L’attribuzione di mansioni promiscue anche inferiori e umilianti, che comporti la sussistenza di condizioni lavorative usuranti sfociate in una malattia psicosomatica, va provata. Ciò, al fine di ritenere illegittimo il licenziamento conseguente al superamento del periodo di comporto.
Nota a Cass. 12 giugno 2019, n. 15775
Rossella Rossi
Respinto il ricorso di un lavoratore che aveva lamentato una dequalificazione, seguita da condizioni lavorative usuranti e dall’insorgere di un grave disagio emotivo e di una sindrome ansioso-depressiva.
Secondo la Corte di Cassazione (12 giugno 2019, n. 15775), infatti, le circostanze non erano state debitamente provate ed erano inidonee a scalfire l’articolato percorso motivazionale che aveva condotto il giudice del gravame ad escludere l’imputabilità delle assenze per malattia a comportamenti illeciti della società datrice di lavoro.
Nella fattispecie, il Tribunale di Frosinone aveva ritenuto che la patologia che aveva determinato le assenze dal lavoro del prestatore ricorrente ed il conseguente superamento del periodo di comporto era imputabile alle condizioni usuranti protrattesi per quasi un decennio fino al licenziamento. E cioè: orari di lavoro impossibili, carenza di personale a disposizione, con attribuzione al lavoratore di mansioni promiscue anche inferiori e umilianti per colmare l’assenza di personale, assunzione di eccessive responsabilità e continue pressioni dei superiori per aumentare la produttività.

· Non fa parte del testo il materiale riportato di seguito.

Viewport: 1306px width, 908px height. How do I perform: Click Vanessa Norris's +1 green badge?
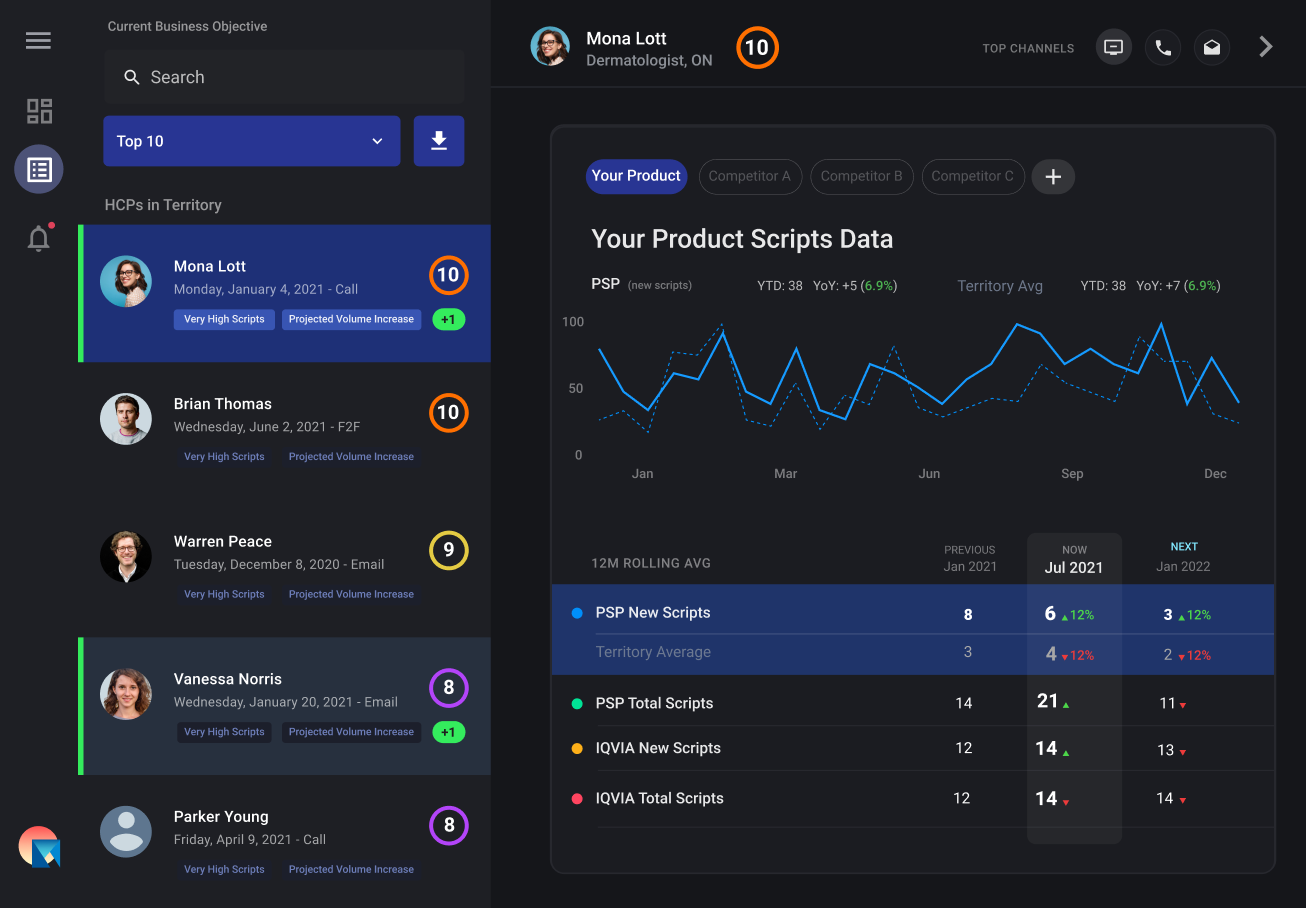[x=448, y=732]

Invece, la Corte di Appello di Roma (16 novembre 2017, confermata dai giudici di legittimità) aveva rigettato integralmente il ricorso ritenendo non provate le molteplici condotte inadempienti ai precetti posti dagli artt. 2103 e 2087 c.c., dedotte dal lavoratore per il periodo successivo alla sua assunzione da parte della società datore di lavoro, le quali avrebbero concorso a determinare l’insorgenza della sindrome ansioso depressiva. In particolare, non si poteva ritenere raggiunta la prova che, durante il periodo di formazione, il ricorrente, quale espediente per costringerlo alle dimissioni, “fosse stato adibito a mansioni “umilianti” o “meramente manuali”.
Ciò, in quanto “lo svolgimento di mansioni di addetto alla cassa o alla sistemazione dei prodotti, oltre ad essere stato del tutto temporaneo ed alternato con l’espletamento di ulteriori attività” si era inserito nell’ambito di un progetto formativo. Di conseguenza, non si poteva ritenere sussistente un nesso di causalità tra le asserite condotte illecite ascrivibili alla società e la condizione patologica riscontrata dal C.t.u., poiché l’ausiliare aveva fondato il suo accertamento essenzialmente sull’anamnesi lavorativa fornita dal lavoratore e non aveva preso in considerazione specifiche condotte illecite ascrivibili alla società.